- **Supplied information**
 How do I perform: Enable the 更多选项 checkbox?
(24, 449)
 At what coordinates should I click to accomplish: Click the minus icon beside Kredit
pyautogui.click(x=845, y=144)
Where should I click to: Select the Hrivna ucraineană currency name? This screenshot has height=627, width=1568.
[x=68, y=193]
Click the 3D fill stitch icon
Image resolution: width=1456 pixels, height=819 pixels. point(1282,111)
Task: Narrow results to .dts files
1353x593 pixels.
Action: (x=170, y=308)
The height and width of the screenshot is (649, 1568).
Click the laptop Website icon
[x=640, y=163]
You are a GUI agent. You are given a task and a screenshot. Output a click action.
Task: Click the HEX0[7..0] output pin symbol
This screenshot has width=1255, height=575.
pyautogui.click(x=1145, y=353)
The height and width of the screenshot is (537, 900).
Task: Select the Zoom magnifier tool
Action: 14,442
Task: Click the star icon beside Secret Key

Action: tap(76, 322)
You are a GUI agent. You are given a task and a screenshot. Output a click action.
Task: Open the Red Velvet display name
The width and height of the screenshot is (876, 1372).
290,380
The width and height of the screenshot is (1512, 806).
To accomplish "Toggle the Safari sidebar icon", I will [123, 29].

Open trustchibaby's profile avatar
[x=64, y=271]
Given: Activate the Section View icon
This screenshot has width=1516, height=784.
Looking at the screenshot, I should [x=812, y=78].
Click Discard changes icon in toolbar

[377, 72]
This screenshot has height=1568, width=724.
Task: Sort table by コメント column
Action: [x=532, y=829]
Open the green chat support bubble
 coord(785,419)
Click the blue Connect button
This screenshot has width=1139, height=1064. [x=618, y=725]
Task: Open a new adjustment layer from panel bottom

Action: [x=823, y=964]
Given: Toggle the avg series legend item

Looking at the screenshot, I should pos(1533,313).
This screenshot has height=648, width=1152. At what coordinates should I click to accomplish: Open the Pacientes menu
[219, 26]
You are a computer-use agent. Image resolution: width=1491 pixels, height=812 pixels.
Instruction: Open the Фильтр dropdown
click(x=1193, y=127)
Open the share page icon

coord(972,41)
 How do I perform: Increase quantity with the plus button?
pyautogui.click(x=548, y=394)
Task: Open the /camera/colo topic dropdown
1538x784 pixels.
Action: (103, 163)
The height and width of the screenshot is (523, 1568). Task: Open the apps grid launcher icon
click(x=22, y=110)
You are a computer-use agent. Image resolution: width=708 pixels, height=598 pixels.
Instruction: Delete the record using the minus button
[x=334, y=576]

- **What is expected**
Rescale the part of the data that opens with the line containing "Task: Open the /camera/colo topic dropdown" and closes with the last line of the data. Reproduce every line in that part, requests included, and multiply each coordinate in the answers by 0.6, rounding to whole numbers with halves going up; leave all other numbers as they are.

- **Result**
Task: Open the /camera/colo topic dropdown
1538x784 pixels.
Action: (62, 98)
The height and width of the screenshot is (523, 1568). Task: Open the apps grid launcher icon
click(x=13, y=66)
You are a computer-use agent. Image resolution: width=708 pixels, height=598 pixels.
Instruction: Delete the record using the minus button
[x=200, y=346]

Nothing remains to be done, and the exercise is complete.